You wouldn't know that from the defensive tone of "The Cost of Rights," in which Stephen Holmes, a Princeton political scientist, and Cass Sunstein, a University of Chicago law professor, remind you of the virtues of taxing and spending and maintain that citizens can only enjoy a right if public officials are paid to uphold it. "As a general rule," Holmes and Sunstein argue, "unfortunate individuals who do not live under a government capable of taxing and delivering an effective remedy have no legal rights. Statelessness spells rightlessness. A legal right exists, in reality, only when and if it has budgetary costs." In other words, if squatters park a trailer in your front yard, your property rights mean nothing unless there's a sheriff with the power and the resources to evict them. If conservatives acknowledged just how dependent private wealth is upon public largess, the authors say, they'd have a much harder time objecting on principle to welfare benefits for the poor and propertyless.

Holmes and Sunstein reserve a few darts for liberals, but most of "The Cost of Rights" responds to the sort of reductive sound bites you hear when Phil Gramm gets within five feet of a microphone. Annoyed that claims of rights have "gone too far" and that irresponsible personal behavior is rampant, Holmes and Sunstein note that cigarette smoking has declined, bigoted statements have become socially unacceptable and workplaces are safer than ever. "Indeed, it would not be especially difficult," the authors declare, "to concoct a self-congratulatory report on a whole new wave of responsibility in America: whereas they used to cling pertinaciously to their selfish rights, it could be said, Americans have now learned to act with generosity, social conscience and concern for others. But why answer one half-baked narrative with another?" If Holmes and Sunstein showed any more irritation, the pages of their book would break out in a rash.

You keep expecting, though, that "The Cost of Rights" will come to powerful, astonishing conclusions about rights and taxes.

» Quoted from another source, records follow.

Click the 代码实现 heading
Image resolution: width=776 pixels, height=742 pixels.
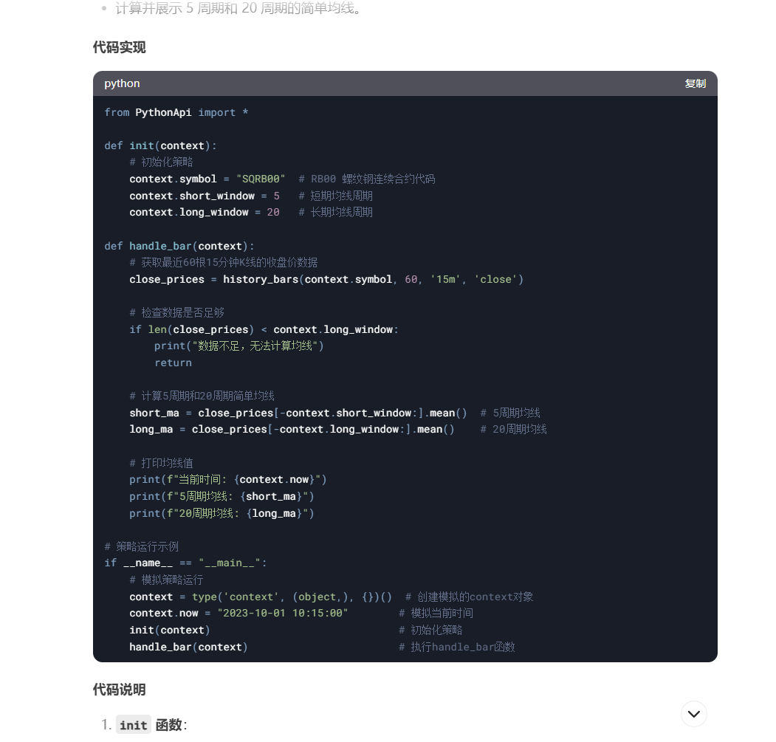(x=120, y=47)
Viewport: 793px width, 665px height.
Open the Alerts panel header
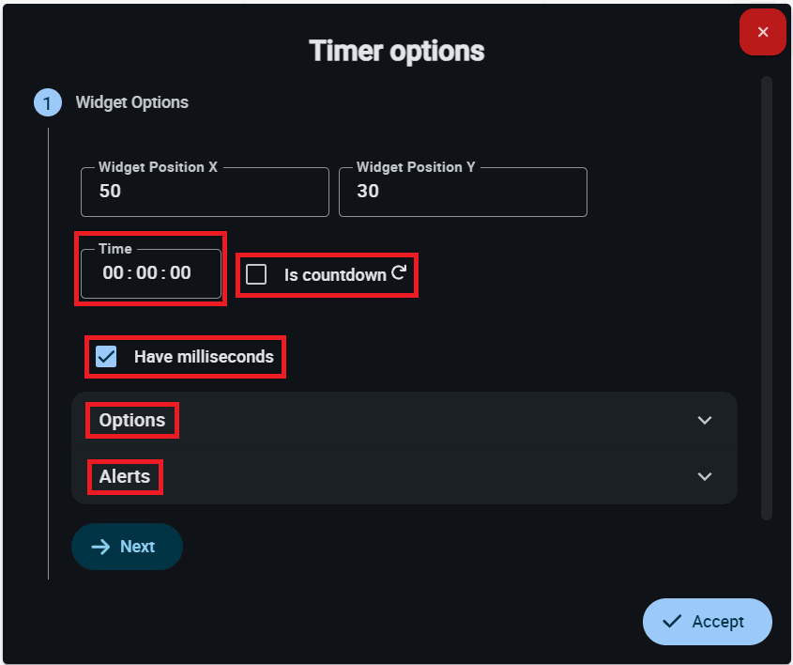pyautogui.click(x=125, y=476)
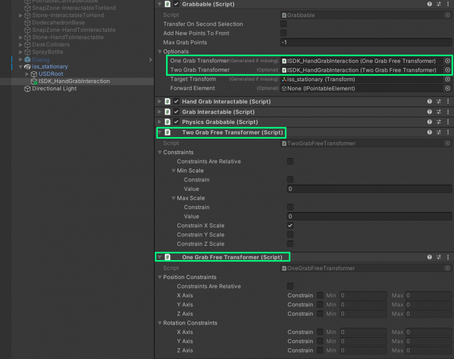Open the Grabbable component's three-dot menu
Viewport: 454px width, 359px height.
coord(447,4)
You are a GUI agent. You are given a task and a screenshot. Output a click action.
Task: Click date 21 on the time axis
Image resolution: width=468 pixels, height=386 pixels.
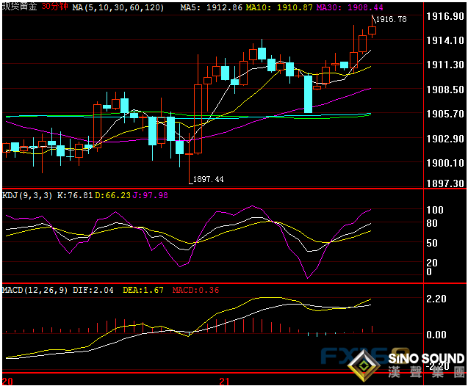tap(226, 381)
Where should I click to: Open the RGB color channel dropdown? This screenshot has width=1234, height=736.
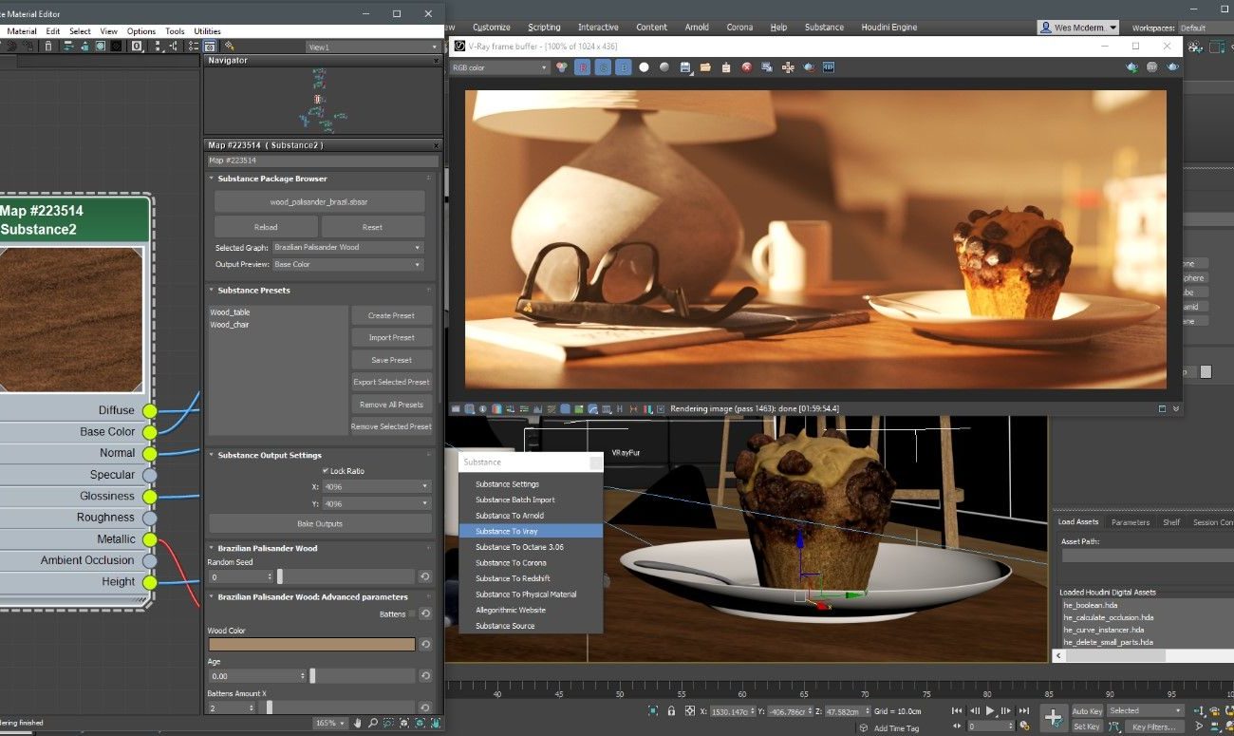(499, 67)

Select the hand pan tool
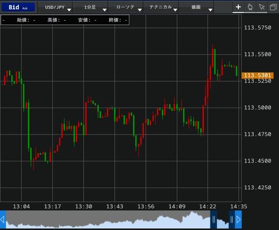[250, 7]
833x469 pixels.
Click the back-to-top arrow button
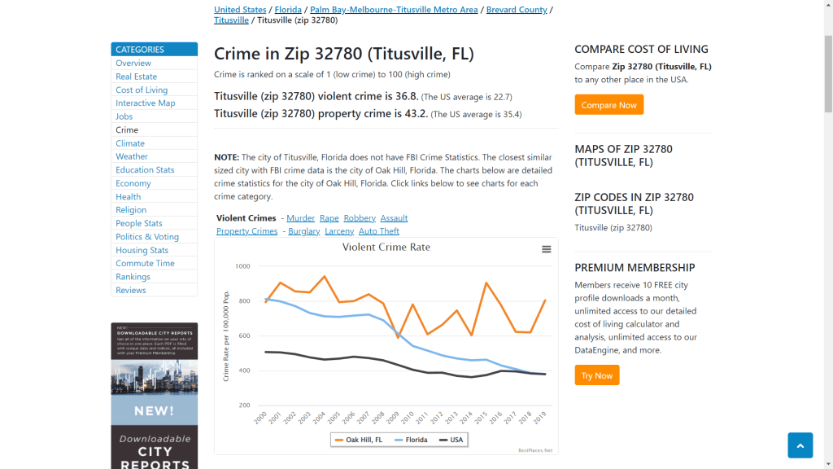[x=800, y=445]
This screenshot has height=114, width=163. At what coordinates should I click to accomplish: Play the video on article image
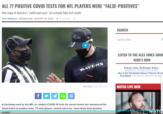click(86, 45)
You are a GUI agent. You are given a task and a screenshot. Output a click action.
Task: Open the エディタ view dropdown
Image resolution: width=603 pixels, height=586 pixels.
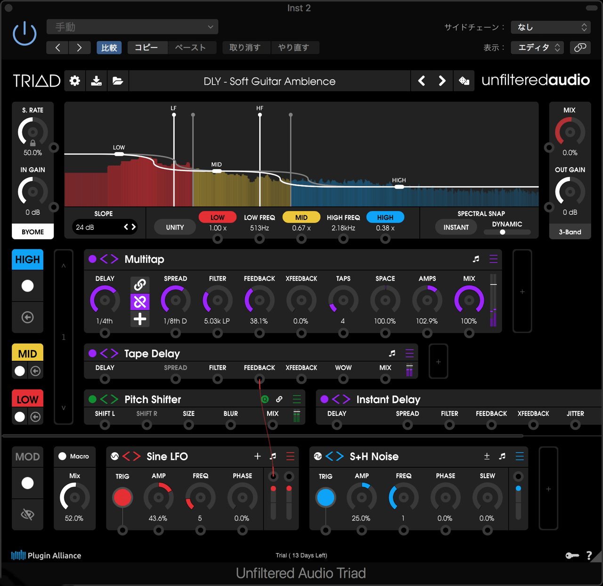pyautogui.click(x=538, y=48)
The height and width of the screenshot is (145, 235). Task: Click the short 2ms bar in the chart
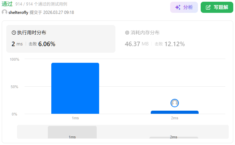(x=175, y=112)
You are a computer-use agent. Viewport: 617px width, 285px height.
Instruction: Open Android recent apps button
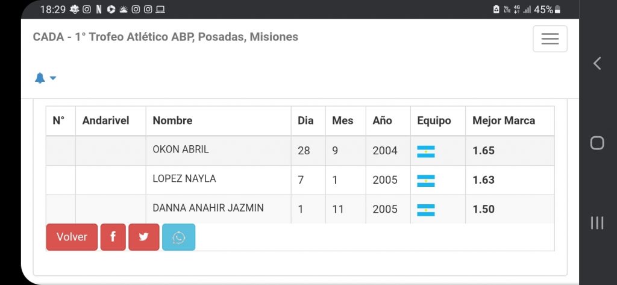click(597, 223)
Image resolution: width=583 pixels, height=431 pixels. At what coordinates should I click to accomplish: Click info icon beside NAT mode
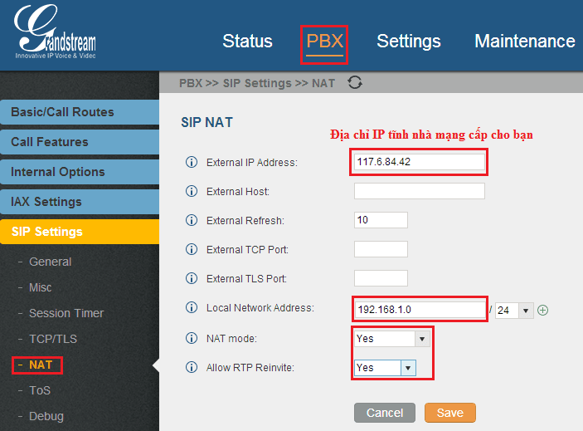(192, 338)
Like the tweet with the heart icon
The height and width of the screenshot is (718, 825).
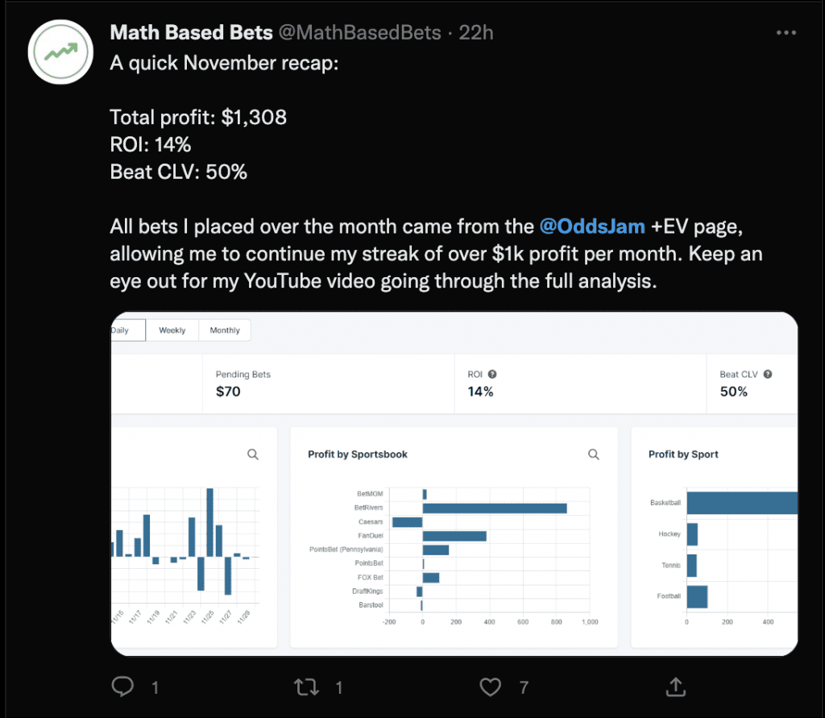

It never delivers. From their initial insight, Holmes and Sunstein simply deduce the need for rights like publicly financed education, welfare benefits and entitlements for the elderly. But Americans already have these rights and will for the foreseeable future -- welfare, education and Social Security reform notwithstanding. In this respect, Holmes and Sunstein sound like soldiers fighting a battle they have already won. Moreover, "The Cost of Rights" suggests a few livelier debates that its authors decline to engage: Is the government spending too much or too little to protect Americans' liberty? Will voters tolerate the taxes necessary to pay for all the rights they desire? And at what point does the act of taxation itself begin to conflict with other rights that Americans hold dear?

The put-upon taxpayers showcased in "The Power to Destroy" probably take no comfort in knowing that their lost assets are guaranteeing somebody else's right to a per-child tax credit, and they certainly don't view the Internal Revenue Service as a force for liberty. According to William V. Roth Jr., the Republican senator from Delaware who is one of the co-authors, IRS agents commonly harass regular taxpayers with groundless penalties, illegal property seizures and intentional bureaucratic delays. When the Senate Finance Committee, of which Roth is chairman, began investigating the agency in 1996, scary stories began to surface: the New Hampshire man who kept getting nasty letters after the IRS drove him to suicide; the naive Yugoslav immigrant who was held liable for her ex-husband's $200,000 tax bill; the blind 88-year-old Idahoan who lost her home because the agency taxed her on money she didn't have. Revenge audits. Property-seizure quotas. When Roth held public hearings in September 1997, the parade of weepy taxpayers and IRS whistle-blowers created a media sensation.